EXERCISE BRIEF:
Turn every line of the records into a Markdown table with the columns "Number" and "Record line," leaving out blank lines.

[Interface element records]
********

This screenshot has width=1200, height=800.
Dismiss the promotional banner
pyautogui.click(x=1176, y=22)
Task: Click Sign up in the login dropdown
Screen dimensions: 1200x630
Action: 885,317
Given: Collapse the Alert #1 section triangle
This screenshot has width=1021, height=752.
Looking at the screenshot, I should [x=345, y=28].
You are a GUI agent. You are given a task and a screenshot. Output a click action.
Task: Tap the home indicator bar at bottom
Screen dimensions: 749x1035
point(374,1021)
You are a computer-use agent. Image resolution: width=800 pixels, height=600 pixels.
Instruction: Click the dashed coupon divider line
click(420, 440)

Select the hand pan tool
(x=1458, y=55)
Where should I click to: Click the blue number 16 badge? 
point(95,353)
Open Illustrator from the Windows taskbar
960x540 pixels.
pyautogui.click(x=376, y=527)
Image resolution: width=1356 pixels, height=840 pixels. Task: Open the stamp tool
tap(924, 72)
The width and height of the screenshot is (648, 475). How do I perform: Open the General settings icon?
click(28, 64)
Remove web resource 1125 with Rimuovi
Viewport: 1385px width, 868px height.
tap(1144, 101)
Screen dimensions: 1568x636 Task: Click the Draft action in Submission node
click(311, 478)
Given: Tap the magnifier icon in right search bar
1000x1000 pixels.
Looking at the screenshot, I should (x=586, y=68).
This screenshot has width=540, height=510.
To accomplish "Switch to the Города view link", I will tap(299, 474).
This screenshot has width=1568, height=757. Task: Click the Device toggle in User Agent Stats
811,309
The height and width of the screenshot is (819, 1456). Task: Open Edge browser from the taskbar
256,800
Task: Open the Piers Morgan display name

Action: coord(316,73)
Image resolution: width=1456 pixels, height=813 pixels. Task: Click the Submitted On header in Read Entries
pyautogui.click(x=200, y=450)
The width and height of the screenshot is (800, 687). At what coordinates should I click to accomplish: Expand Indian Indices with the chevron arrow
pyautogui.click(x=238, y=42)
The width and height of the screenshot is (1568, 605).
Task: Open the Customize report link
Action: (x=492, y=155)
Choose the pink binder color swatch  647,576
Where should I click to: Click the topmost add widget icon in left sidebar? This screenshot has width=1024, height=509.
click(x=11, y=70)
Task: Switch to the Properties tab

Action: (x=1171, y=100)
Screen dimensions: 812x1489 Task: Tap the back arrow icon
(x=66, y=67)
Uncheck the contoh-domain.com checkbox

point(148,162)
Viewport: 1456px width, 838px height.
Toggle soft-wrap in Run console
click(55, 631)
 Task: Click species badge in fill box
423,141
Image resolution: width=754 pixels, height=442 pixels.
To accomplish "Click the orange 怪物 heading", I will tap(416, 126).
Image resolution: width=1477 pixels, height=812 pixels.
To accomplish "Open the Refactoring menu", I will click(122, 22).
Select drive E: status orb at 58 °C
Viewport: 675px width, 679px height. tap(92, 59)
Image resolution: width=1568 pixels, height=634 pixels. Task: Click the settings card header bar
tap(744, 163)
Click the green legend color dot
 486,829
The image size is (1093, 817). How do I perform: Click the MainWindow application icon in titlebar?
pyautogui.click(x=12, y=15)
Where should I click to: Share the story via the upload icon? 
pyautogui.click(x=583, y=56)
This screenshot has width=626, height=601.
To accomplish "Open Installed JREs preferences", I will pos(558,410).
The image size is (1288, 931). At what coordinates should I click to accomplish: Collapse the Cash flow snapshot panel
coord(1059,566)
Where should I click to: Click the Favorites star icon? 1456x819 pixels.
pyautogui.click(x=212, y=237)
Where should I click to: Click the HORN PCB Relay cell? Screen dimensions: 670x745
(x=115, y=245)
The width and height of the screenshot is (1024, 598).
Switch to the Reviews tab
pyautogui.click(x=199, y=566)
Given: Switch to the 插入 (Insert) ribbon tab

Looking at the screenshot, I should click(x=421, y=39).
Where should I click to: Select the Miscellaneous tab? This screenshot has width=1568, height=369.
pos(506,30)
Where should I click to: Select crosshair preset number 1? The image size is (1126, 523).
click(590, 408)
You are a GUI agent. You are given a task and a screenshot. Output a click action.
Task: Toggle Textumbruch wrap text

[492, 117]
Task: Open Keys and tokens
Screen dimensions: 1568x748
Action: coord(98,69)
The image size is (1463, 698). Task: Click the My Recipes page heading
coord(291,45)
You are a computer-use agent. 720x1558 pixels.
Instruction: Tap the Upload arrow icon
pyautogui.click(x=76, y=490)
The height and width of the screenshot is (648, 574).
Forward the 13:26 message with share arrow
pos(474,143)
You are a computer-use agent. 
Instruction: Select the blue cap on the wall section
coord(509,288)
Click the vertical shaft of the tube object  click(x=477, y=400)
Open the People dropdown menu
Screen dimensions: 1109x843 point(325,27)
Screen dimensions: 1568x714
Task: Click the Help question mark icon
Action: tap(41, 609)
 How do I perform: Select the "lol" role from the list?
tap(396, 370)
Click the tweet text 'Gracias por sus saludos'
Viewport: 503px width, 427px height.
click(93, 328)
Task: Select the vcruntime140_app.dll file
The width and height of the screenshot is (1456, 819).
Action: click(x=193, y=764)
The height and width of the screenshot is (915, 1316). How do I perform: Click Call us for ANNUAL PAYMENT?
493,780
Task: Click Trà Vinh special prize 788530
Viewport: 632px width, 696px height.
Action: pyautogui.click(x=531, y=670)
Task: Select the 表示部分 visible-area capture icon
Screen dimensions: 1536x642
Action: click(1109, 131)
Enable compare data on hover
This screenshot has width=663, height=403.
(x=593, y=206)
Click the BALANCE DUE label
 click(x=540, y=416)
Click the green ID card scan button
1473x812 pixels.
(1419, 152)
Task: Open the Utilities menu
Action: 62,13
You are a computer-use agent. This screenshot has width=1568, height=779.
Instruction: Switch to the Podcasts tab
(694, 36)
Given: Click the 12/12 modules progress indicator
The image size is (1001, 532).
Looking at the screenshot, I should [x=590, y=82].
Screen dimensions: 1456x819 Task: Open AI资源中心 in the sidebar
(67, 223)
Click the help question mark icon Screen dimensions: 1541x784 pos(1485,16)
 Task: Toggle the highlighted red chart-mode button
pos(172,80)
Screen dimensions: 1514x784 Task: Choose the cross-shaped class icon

********

TASK RESPONSE:
| Number | Record line |
|---|---|
| 1 | This screenshot has width=1200, height=800. |
| 2 | Dismiss the promotional banner |
| 3 | pyautogui.click(x=1176, y=22) |
| 4 | Task: Click Sign up in the login dropdown |
| 5 | Screen dimensions: 1200x630 |
| 6 | Action: 885,317 |
| 7 | Given: Collapse the Alert #1 section triangle |
| 8 | This screenshot has width=1021, height=752. |
| 9 | Looking at the screenshot, I should [x=345, y=28]. |
| 10 | You are a GUI agent. You are given a task and a screenshot. Output a click action. |
| 11 | Task: Tap the home indicator bar at bottom |
| 12 | Screen dimensions: 749x1035 |
| 13 | point(374,1021) |
| 14 | You are a computer-use agent. Image resolution: width=800 pixels, height=600 pixels. |
| 15 | Instruction: Click the dashed coupon divider line |
| 16 | click(420, 440) |
| 17 | Select the hand pan tool |
| 18 | (x=1458, y=55) |
| 19 | Where should I click to: Click the blue number 16 badge?  |
| 20 | point(95,353) |
| 21 | Open Illustrator from the Windows taskbar |
| 22 | 960x540 pixels. |
| 23 | pyautogui.click(x=376, y=527) |
| 24 | Image resolution: width=1356 pixels, height=840 pixels. Task: Open the stamp tool |
| 25 | tap(924, 72) |
| 26 | The width and height of the screenshot is (648, 475). How do I perform: Open the General settings icon? |
| 27 | click(28, 64) |
| 28 | Remove web resource 1125 with Rimuovi |
| 29 | Viewport: 1385px width, 868px height. |
| 30 | tap(1144, 101) |
| 31 | Screen dimensions: 1568x636 Task: Click the Draft action in Submission node |
| 32 | click(311, 478) |
| 33 | Given: Tap the magnifier icon in right search bar |
| 34 | 1000x1000 pixels. |
| 35 | Looking at the screenshot, I should (x=586, y=68). |
| 36 | This screenshot has width=540, height=510. |
| 37 | To accomplish "Switch to the Города view link", I will tap(299, 474). |
| 38 | This screenshot has width=1568, height=757. Task: Click the Device toggle in User Agent Stats |
| 39 | 811,309 |
| 40 | The height and width of the screenshot is (819, 1456). Task: Open Edge browser from the taskbar |
| 41 | 256,800 |
| 42 | Task: Open the Piers Morgan display name |
| 43 | Action: coord(316,73) |
| 44 | Image resolution: width=1456 pixels, height=813 pixels. Task: Click the Submitted On header in Read Entries |
| 45 | pyautogui.click(x=200, y=450) |
| 46 | The width and height of the screenshot is (800, 687). At what coordinates should I click to accomplish: Expand Indian Indices with the chevron arrow |
| 47 | pyautogui.click(x=238, y=42) |
| 48 | The width and height of the screenshot is (1568, 605). |
| 49 | Task: Open the Customize report link |
| 50 | Action: (x=492, y=155) |
| 51 | Choose the pink binder color swatch  647,576 |
| 52 | Where should I click to: Click the topmost add widget icon in left sidebar? This screenshot has width=1024, height=509. |
| 53 | click(x=11, y=70) |
| 54 | Task: Switch to the Properties tab |
| 55 | Action: (x=1171, y=100) |
| 56 | Screen dimensions: 812x1489 Task: Tap the back arrow icon |
| 57 | (x=66, y=67) |
| 58 | Uncheck the contoh-domain.com checkbox |
| 59 | point(148,162) |
| 60 | Viewport: 1456px width, 838px height. |
| 61 | Toggle soft-wrap in Run console |
| 62 | click(55, 631) |
| 63 |  Task: Click species badge in fill box |
| 64 | 423,141 |
| 65 | Image resolution: width=754 pixels, height=442 pixels. |
| 66 | To accomplish "Click the orange 怪物 heading", I will tap(416, 126). |
| 67 | Image resolution: width=1477 pixels, height=812 pixels. |
| 68 | To accomplish "Open the Refactoring menu", I will click(122, 22). |
| 69 | Select drive E: status orb at 58 °C |
| 70 | Viewport: 675px width, 679px height. tap(92, 59) |
| 71 | Image resolution: width=1568 pixels, height=634 pixels. Task: Click the settings card header bar |
| 72 | tap(744, 163) |
| 73 | Click the green legend color dot |
| 74 |  486,829 |
| 75 | The image size is (1093, 817). How do I perform: Click the MainWindow application icon in titlebar? |
| 76 | pyautogui.click(x=12, y=15) |
| 77 | Where should I click to: Share the story via the upload icon?  |
| 78 | pyautogui.click(x=583, y=56) |
| 79 | This screenshot has width=626, height=601. |
| 80 | To accomplish "Open Installed JREs preferences", I will pos(558,410). |
| 81 | The image size is (1288, 931). At what coordinates should I click to accomplish: Collapse the Cash flow snapshot panel |
| 82 | coord(1059,566) |
| 83 | Where should I click to: Click the Favorites star icon? 1456x819 pixels. |
| 84 | pyautogui.click(x=212, y=237) |
| 85 | Where should I click to: Click the HORN PCB Relay cell? Screen dimensions: 670x745 |
| 86 | (x=115, y=245) |
| 87 | The width and height of the screenshot is (1024, 598). |
| 88 | Switch to the Reviews tab |
| 89 | pyautogui.click(x=199, y=566) |
| 90 | Given: Switch to the 插入 (Insert) ribbon tab |
| 91 | Looking at the screenshot, I should click(x=421, y=39). |
| 92 | Where should I click to: Select the Miscellaneous tab? This screenshot has width=1568, height=369. |
| 93 | pos(506,30) |
| 94 | Where should I click to: Select crosshair preset number 1? The image size is (1126, 523). |
| 95 | click(590, 408) |
| 96 | You are a GUI agent. You are given a task and a screenshot. Output a click action. |
| 97 | Task: Toggle Textumbruch wrap text |
| 98 | [492, 117] |
| 99 | Task: Open Keys and tokens |
| 100 | Screen dimensions: 1568x748 |
| 101 | Action: coord(98,69) |
| 102 | The image size is (1463, 698). Task: Click the My Recipes page heading |
| 103 | coord(291,45) |
| 104 | You are a computer-use agent. 720x1558 pixels. |
| 105 | Instruction: Tap the Upload arrow icon |
| 106 | pyautogui.click(x=76, y=490) |
| 107 | The height and width of the screenshot is (648, 574). |
| 108 | Forward the 13:26 message with share arrow |
| 109 | pos(474,143) |
| 110 | You are a computer-use agent.  |
| 111 | Instruction: Select the blue cap on the wall section |
| 112 | coord(509,288) |
| 113 | Click the vertical shaft of the tube object  click(x=477, y=400) |
| 114 | Open the People dropdown menu |
| 115 | Screen dimensions: 1109x843 point(325,27) |
| 116 | Screen dimensions: 1568x714 |
| 117 | Task: Click the Help question mark icon |
| 118 | Action: tap(41, 609) |
| 119 |  How do I perform: Select the "lol" role from the list? |
| 120 | tap(396, 370) |
| 121 | Click the tweet text 'Gracias por sus saludos' |
| 122 | Viewport: 503px width, 427px height. |
| 123 | click(93, 328) |
| 124 | Task: Select the vcruntime140_app.dll file |
| 125 | The width and height of the screenshot is (1456, 819). |
| 126 | Action: click(x=193, y=764) |
| 127 | The height and width of the screenshot is (915, 1316). How do I perform: Click Call us for ANNUAL PAYMENT? |
| 128 | 493,780 |
| 129 | Task: Click Trà Vinh special prize 788530 |
| 130 | Viewport: 632px width, 696px height. |
| 131 | Action: pyautogui.click(x=531, y=670) |
| 132 | Task: Select the 表示部分 visible-area capture icon |
| 133 | Screen dimensions: 1536x642 |
| 134 | Action: click(1109, 131) |
| 135 | Enable compare data on hover |
| 136 | This screenshot has width=663, height=403. |
| 137 | (x=593, y=206) |
| 138 | Click the BALANCE DUE label |
| 139 |  click(x=540, y=416) |
| 140 | Click the green ID card scan button |
| 141 | 1473x812 pixels. |
| 142 | (1419, 152) |
| 143 | Task: Open the Utilities menu |
| 144 | Action: 62,13 |
| 145 | You are a computer-use agent. This screenshot has width=1568, height=779. |
| 146 | Instruction: Switch to the Podcasts tab |
| 147 | (694, 36) |
| 148 | Given: Click the 12/12 modules progress indicator |
| 149 | The image size is (1001, 532). |
| 150 | Looking at the screenshot, I should [x=590, y=82]. |
| 151 | Screen dimensions: 1456x819 Task: Open AI资源中心 in the sidebar |
| 152 | (67, 223) |
| 153 | Click the help question mark icon Screen dimensions: 1541x784 pos(1485,16) |
| 154 |  Task: Toggle the highlighted red chart-mode button |
| 155 | pos(172,80) |
| 156 | Screen dimensions: 1514x784 Task: Choose the cross-shaped class icon |